Conservatives can cluck their tongues over how it is so awful to expect schools to serve as surrogate parents like this. But tongue-clucking isn’t enough to make hungry kids magically learn.

  1. We need to remember that when some of us were growing up, we weren’t expected to know algebra in the sixth grade while juggling a million extracurriculars. Our parents didn’t always attend PTA meetings and we turned out just fine. When we had problems with our teachers, our parents often told us to just suck it up and deal. They didn’t storm down there and grade-grub on our behalf. Our teachers could have been teaching all kinds of crazy stuff, and our parents wouldn’t have known about it because there was no way for them to know. They sure as hell weren’t checking our homework every night. But the norm for middle-class parenting today is to be intimately involved in every facet of Junior’s life. Woe to the parent who is stretched too thin to meet this norm. If our parents weren’t super involved in our lives back in 1983 but they weren’t deserving of the “apathetic” label, then maybe we need to not be so judgy about a parent who would rather kick up their feet at home after a long-ass day of wiping other people’s ass for minimum wage as opposed to sitting in an uncomfortable folding chair for two hours at a boring PTA meeting. I always managed to drag my parents to Open Houses, but I don’t think they ever attended a PTA meeting. They didn’t chaperone field trips or volunteer in the classroom. But my parents weren’t apathetic.
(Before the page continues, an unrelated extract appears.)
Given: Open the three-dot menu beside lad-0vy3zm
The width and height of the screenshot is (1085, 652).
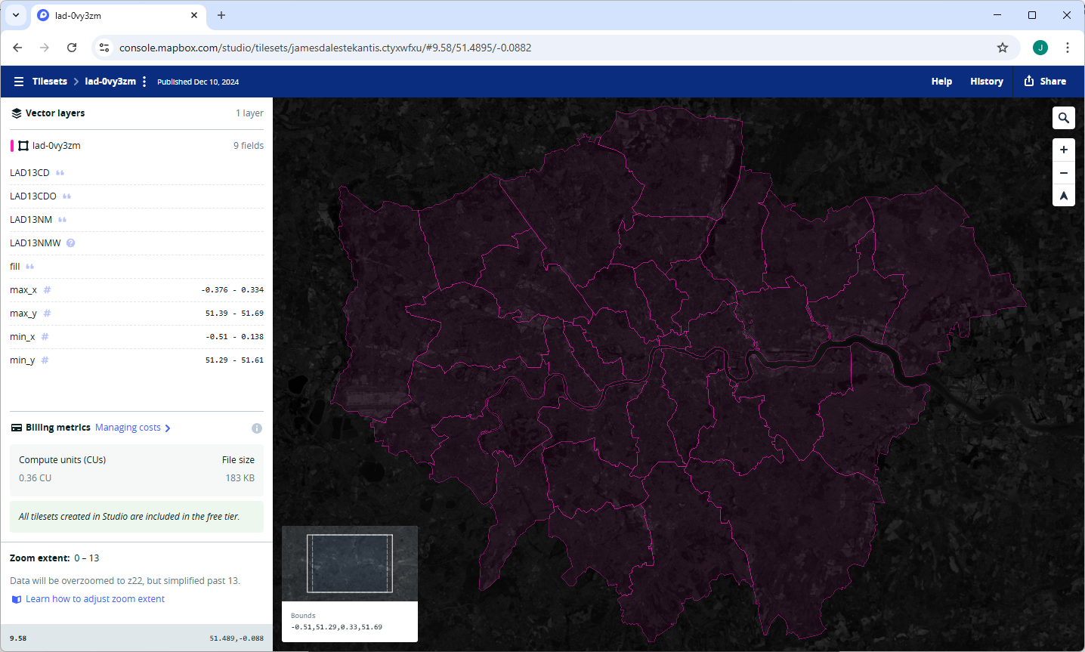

  2. People, consciously or not, often judge schools by the make-up of the student body rather than than the quality of the education provided there. “Oh, a quarter of the students are on free lunch! A thirty percent are ESL! And seventy percent are black or brown! The school has got to be horrible!” So they don’t even give the school a chance. Which then creates an awful self-fulfilling prophesy.

  3. People are strange. I totally understand the strangeness, but still. We all appreciate the enormous value of parental involvement in student success. College educated parents are much more likely to have kids who are academically successful and college-directed. It is not that hard to understand why this is the case. So why do parents have such a conniption fit over finding the “best” schools? I think people are bankrupting themselves (literally and figuratively) in the pursuit of the best school, when a good school could very well meet all their wants and needs. I wonder if parents have been conditioned to think that if they settle for “good”, they aren’t doing right by their kids. I think this ridiculous race for the “best” creates a system where even perfectly good schools look bad. “What do you mean you only offer AP Calculus AB? OMG THIS SCHOOL IS NO BETTER THAN THAT SCHOOL FROM LEAN ON ME!!”

Thanks for all you had to say in this thread, monstro. I hope your thoughts are being read carefully because you have hit a whole bunch of nails on the head.